Your assignment:
What is printed must match, line for line, the records from their first line through the line containing "Task: Open the settings gear icon", with pictures left out.

Material provided:
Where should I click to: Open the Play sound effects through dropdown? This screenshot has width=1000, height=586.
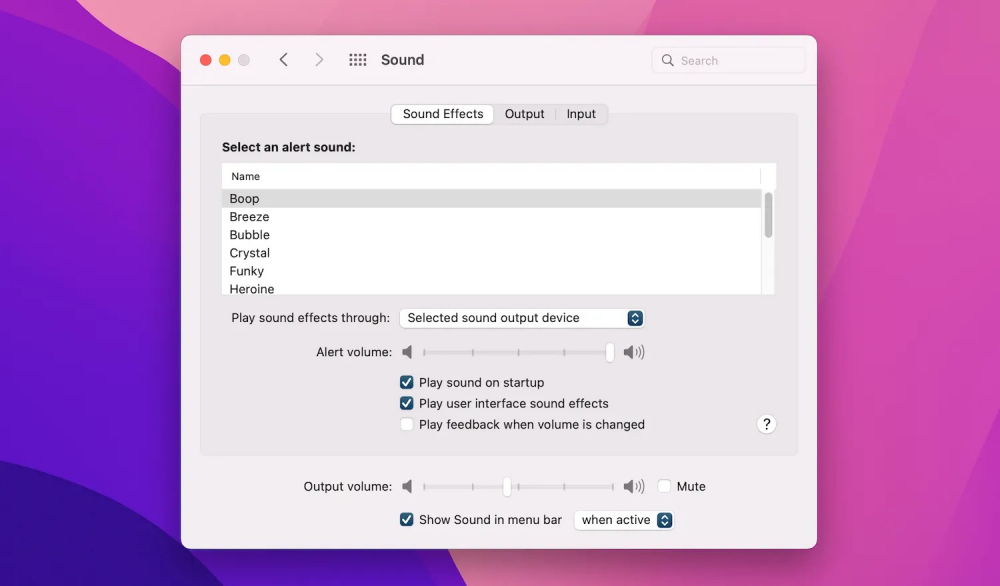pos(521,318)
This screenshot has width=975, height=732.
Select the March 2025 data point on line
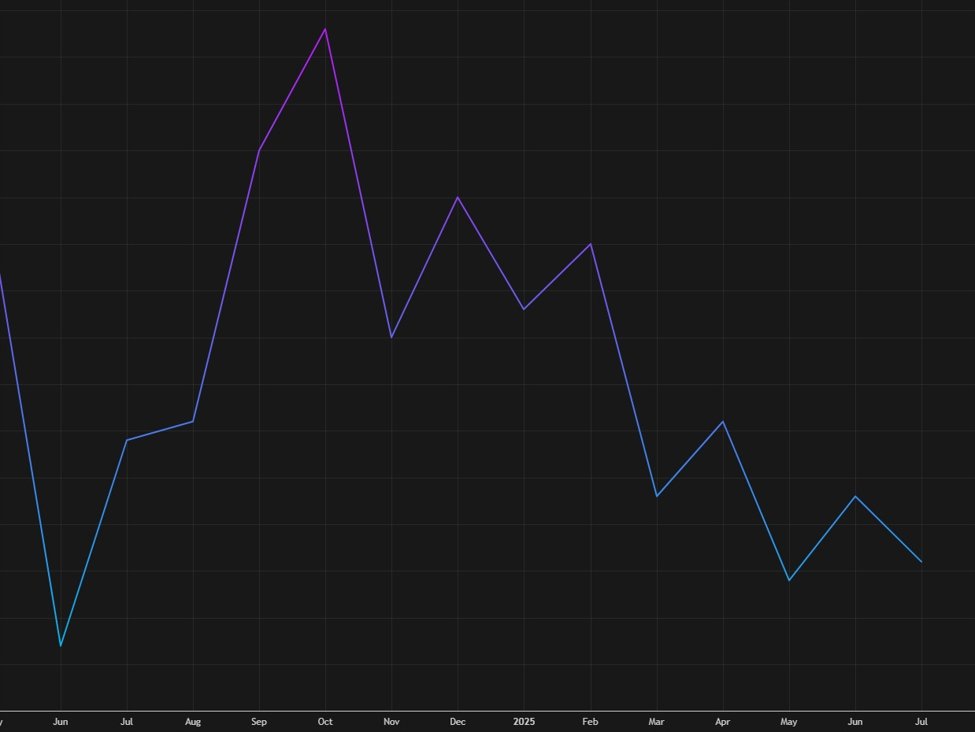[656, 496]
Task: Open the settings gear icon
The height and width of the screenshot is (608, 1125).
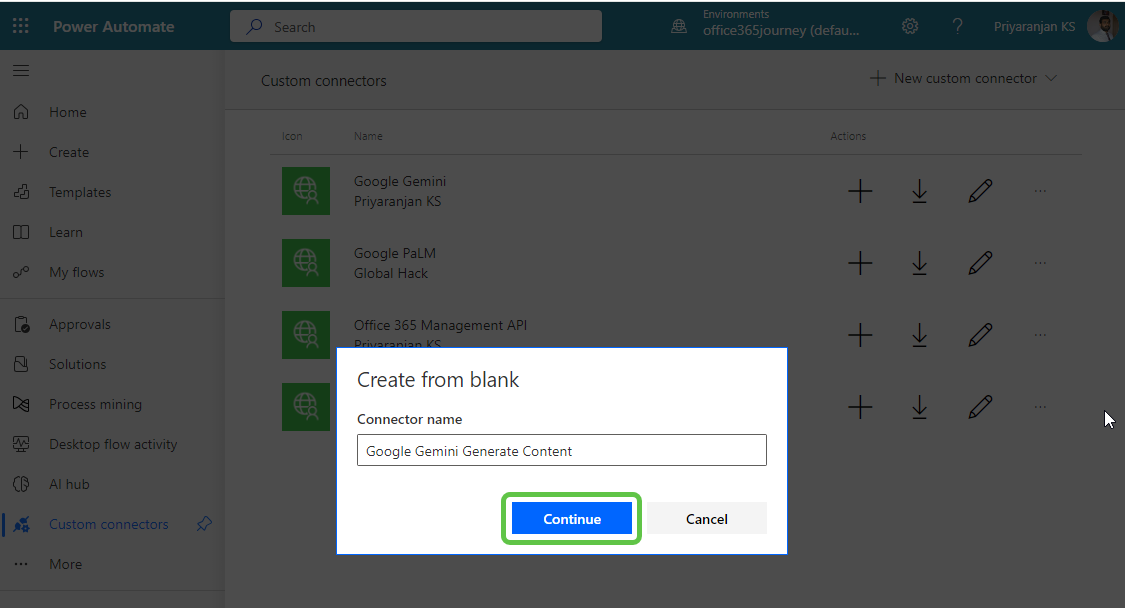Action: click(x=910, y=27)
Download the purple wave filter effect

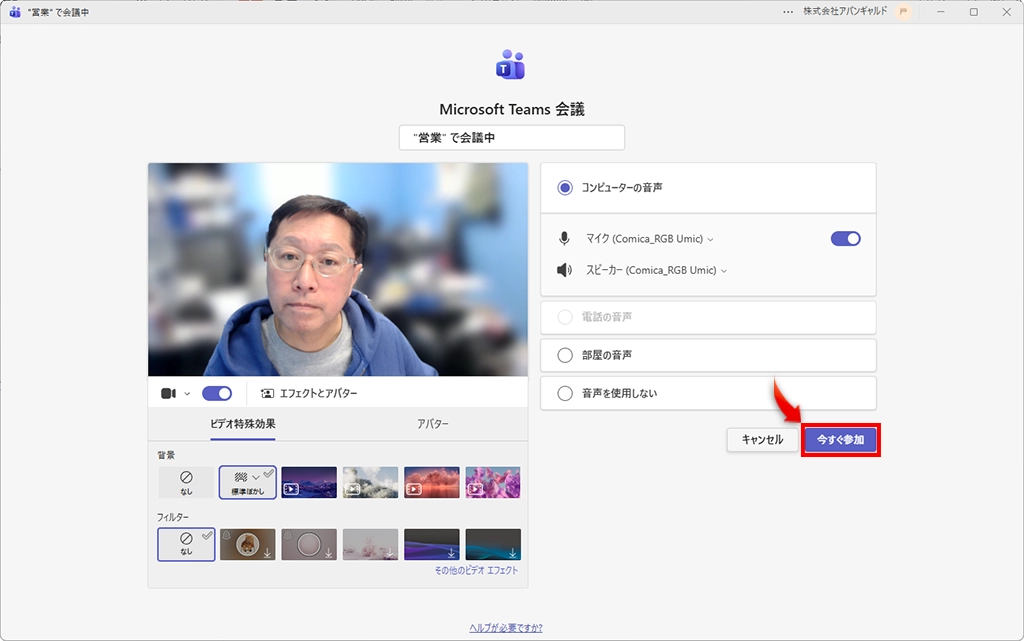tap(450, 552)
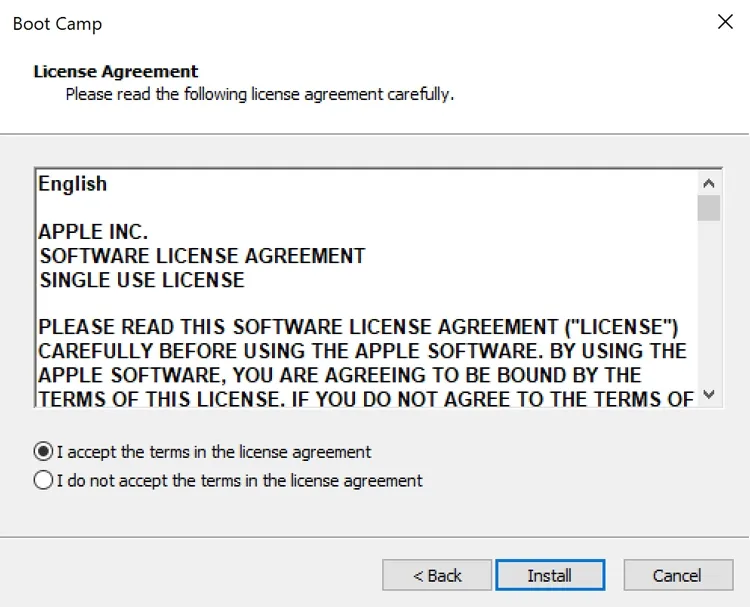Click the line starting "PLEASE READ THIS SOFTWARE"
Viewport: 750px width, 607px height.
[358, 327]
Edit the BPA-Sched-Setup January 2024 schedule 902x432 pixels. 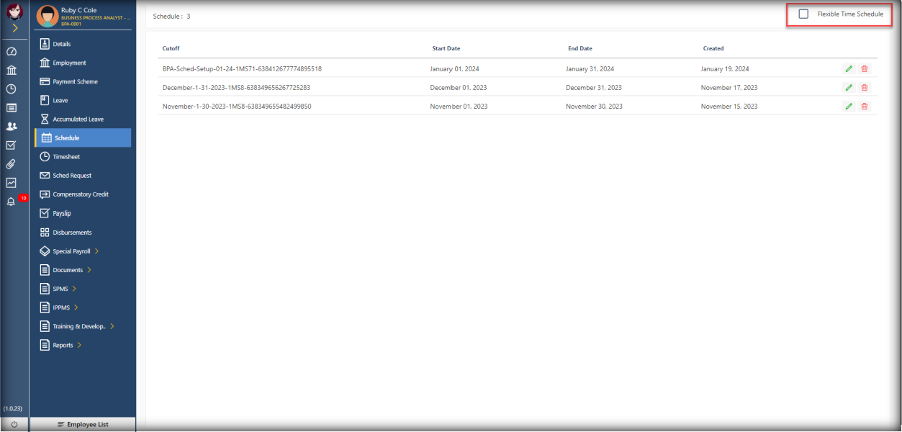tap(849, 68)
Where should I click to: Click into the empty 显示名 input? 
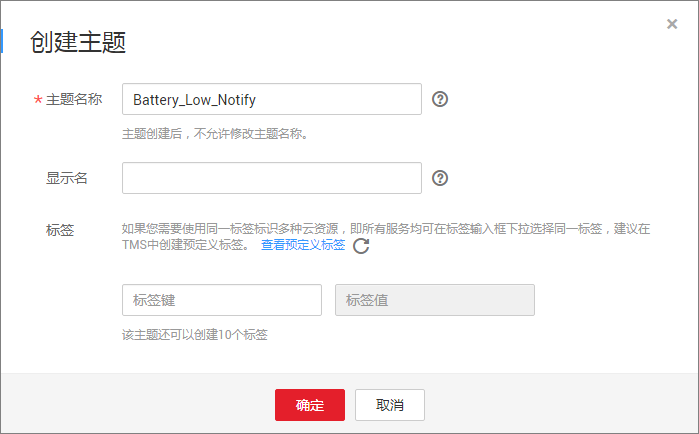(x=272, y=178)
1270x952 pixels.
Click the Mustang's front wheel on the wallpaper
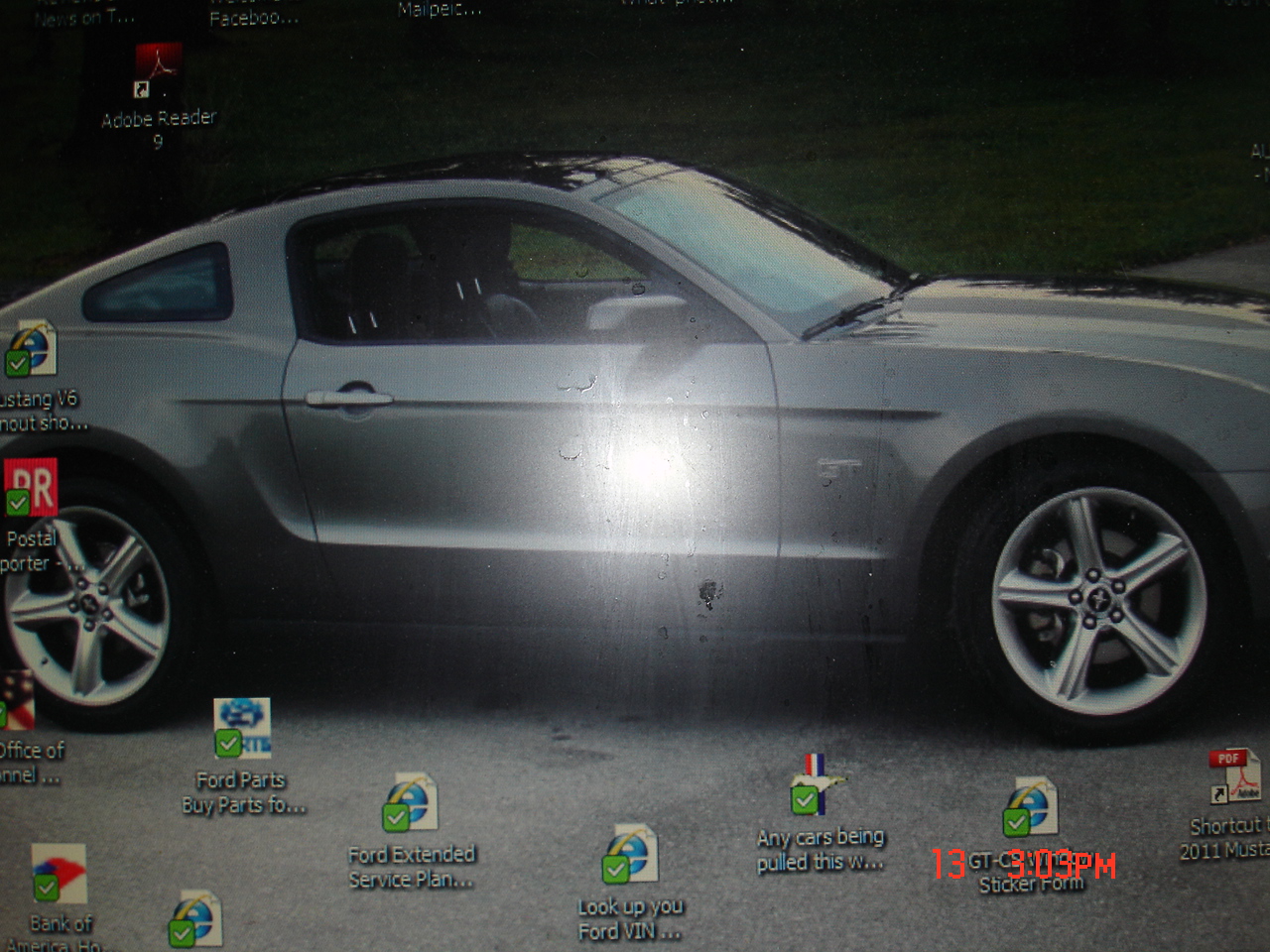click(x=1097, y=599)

Answer below:
Where should I click to: Open the Play sound effects through dropdown? This screenshot has width=1000, height=586.
pos(521,318)
This screenshot has width=975, height=732.
Select the March 2025 data point on line
[656, 496]
Task: Open the settings gear icon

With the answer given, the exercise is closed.